== Kutipan Teks ==
· · ·

Jika organisme manusia didominasi oleh kebutuhan-kebutuhan fisiologisnya maka kemungkinan yang dapat terjadi adalah perubahan pada filosofi akan masa depan. Bagi seseorang yang lapar, maka Utopia bagi dia merupakan suatu tempat di mana terdapat makan yang berlimpah ruah. Namun, keadaan ini sangatlah jarang ditemukan di dunia ini. Kultur merupakan suatu perangkat adaptif, yang berfungsi untuk mengurangi kebutuhan-kebutuhan fisiologis. Kelaparan yang ekstrim sangatlah sulit ditemukan di masyarakat-masyarakat yang ada.
Ketika kebutuhan-kebutuhan fisiologis telah dipenuhi, maka sekumpulan kebutuhan lainnya muncul - kebutuhan akan keamanan (the safety needs). Kebutuhan akan keamanan antara lain berupa keinginan akan pekerjaan yang memiliki jabatan dan perlindungan, keinginan untuk memiliki kepemilikan pribadi, atau asuransi, dan lainnya. Aspek yang lebih luas mengenai kebutuhan ini meliputi kecenderungan terhadap hal-hal yang familier daripada yang tidak, atau yang diketahui daripada yang tak diketahui. Kecenderungan untuk memeluk suatu agama atau filosofi (yang mengatur dunia ini) merupakan bagian dari motivasi akan pencarian keamanan. Dengan demikian dapat disimpulkan bahwa sains dan filosofi dimotivasi oleh kebutuhan ini. Di lain pihak, kebutuhan akan adalah kebutuhan yang muncul secara aktif dan dominan di keadaan-keadaan darurat, seperti perang, penyakit, bencana alam, gelombang kriminal, disorganisasi sosial, dan lain-lain.

· · ·

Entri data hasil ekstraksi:
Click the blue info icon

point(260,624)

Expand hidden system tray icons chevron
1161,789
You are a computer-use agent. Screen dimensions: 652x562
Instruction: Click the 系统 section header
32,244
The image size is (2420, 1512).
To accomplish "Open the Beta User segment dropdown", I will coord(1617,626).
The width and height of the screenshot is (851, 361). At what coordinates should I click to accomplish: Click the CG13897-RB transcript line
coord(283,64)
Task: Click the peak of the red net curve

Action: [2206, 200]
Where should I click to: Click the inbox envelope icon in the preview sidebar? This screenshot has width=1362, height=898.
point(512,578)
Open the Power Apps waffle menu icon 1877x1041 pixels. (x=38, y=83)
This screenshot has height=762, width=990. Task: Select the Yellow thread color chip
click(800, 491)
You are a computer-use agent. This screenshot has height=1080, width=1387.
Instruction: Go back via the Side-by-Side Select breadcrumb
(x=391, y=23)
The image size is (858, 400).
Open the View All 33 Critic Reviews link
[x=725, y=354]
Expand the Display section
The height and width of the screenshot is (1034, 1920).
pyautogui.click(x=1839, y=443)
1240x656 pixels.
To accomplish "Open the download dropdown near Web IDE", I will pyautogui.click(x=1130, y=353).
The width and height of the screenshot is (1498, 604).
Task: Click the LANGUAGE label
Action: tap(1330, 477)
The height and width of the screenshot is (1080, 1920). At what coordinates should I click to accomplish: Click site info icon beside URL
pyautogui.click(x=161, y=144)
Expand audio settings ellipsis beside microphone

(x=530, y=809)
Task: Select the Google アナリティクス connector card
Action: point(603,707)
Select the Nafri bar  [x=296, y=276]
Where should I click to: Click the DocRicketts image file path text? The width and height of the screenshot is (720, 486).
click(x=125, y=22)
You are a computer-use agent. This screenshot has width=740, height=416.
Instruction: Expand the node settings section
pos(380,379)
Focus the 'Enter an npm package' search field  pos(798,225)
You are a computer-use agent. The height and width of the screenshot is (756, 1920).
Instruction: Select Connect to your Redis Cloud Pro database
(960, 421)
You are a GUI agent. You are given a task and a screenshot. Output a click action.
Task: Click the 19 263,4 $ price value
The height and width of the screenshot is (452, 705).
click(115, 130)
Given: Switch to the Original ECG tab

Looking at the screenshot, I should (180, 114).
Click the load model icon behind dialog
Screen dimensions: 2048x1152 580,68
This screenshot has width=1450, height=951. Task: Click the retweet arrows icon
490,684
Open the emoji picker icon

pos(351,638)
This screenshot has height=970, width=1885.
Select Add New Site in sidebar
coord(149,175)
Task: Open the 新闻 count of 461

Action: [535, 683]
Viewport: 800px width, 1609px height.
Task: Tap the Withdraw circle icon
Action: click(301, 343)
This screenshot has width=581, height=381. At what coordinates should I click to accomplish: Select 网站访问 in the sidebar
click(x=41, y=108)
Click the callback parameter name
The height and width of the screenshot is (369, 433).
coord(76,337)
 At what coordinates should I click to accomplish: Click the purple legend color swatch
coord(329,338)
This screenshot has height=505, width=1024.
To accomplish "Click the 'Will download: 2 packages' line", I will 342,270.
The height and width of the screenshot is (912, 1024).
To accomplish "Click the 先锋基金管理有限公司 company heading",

· · ·

== Soal Latihan ==
1. Terjemahkan kalimat dari teks tentang kebutuhan manusia ini ke dalam bahasa Inggris: "Kultur merupakan suatu perangkat adaptif, yang berfungsi untuk mengurangi kebutuhan-kebutuhan fisiologis."
2. Menurut teks tentang kebutuhan manusia, seperti apakah Utopia bagi orang yang lapar?
3. Tuliskan lanjutan teks tentang kebutuhan manusia, dimulai setelah kalimat terakhirnya.

== Jawaban Latihan ==
1. Culture is an adaptive tool that serves to reduce physiological needs.

2. Suatu tempat dengan makanan yang berlimpah ruah.

3.
Kebutuhan akan keamanan ini dapat dilihat dengan lebih baik pada anak kecil ataupun bayi. Sesuatu kejadian buruk yang melanda seorang anak dapat mengubah dunianya yang tadinya cerah kini menjadi penuh kegelapan, dan pada gilirannya akan mengubah cara pandangnya terhadap dunia. Indikasi lainnya dari kebutuhan akan keamanan pada diri seorang anak adalah kecenderungannya terhadap rutinitas yang tak berubah. Kejadian buruk yang terjadi padanya mengakibatkan si anak merasa tidak aman; dan hal ini bukanlah karena kesakitan yang dideritanya, namun lebih karena ancaman yang muncul yang membuat dunianya menjadi sangat tidak dapat diprediksi dan dipercaya.
Kebutuhan akan cinta (the love needs) merupakan kebutuhan yang akan muncul setelah kedua kebutuhan di atas terpenuhi. Seseorang kini akan merasa lapar akan kehadiran teman, sahabat, kekasih, atau pasangan hidup, atau anak. Ia akan mencari hubungan afektif dengan orang lain lebih dari apapun yang dibutuhkannya di dunia ini.
Satu hal yang penting adalah keberbedaan antara kebutuhan akan cinta dengan seks. Seks bisa saja dipelajari sebagai suatu kebutuhan fisiologis yang murni; meskipun kelakuan seksual tidak dapat dilihat hanya dalam satu aspek, yaitu seksual saja, namun juga aspek lainnya seperti kebutuhan akan cinta. Selain itu, kebutuhan akan cinta meliputi kedua aspek, memberi dan menerima cinta.
Selanjutnya di atas kebutuhan akan cinta adalah kebutuhan akan penghargaan diri (the esteem needs). Semua orang dalam suatu masyarakat menginginkan suatu kehidupan yang stabil dan bernilai tinggi, demi penghargaan dan penghormatan baik dari dalam diri sendiri maupun dari orang lain.
Kebutuhan akan penghargaan diri ini melibatkan dua kelompok. Yang pertama, merupakan hasrat akan kekuatan, akan pencapaian, akan kecukupan, akan kenyamanan di mata dunia, dan akan kemerdekaan dan kebebasan. Sementara yang kedua, adalah hasrat akan reputasi dan prestise (yang didefinisikan sebagai respek atau penghormatan dari orang lain), pengenalan, perhatian, kepentingan, atau apresiasi.
Pemenuhan kebutuhan ini akan mengakibatkan perasaan nyaman, berpunya, kuat, mampu, dan berkecukupan untuk menjadi penting di dunia. Namun kegagalan kebutuhan ini membawa orang pada perasaan inferior dan kelemahan.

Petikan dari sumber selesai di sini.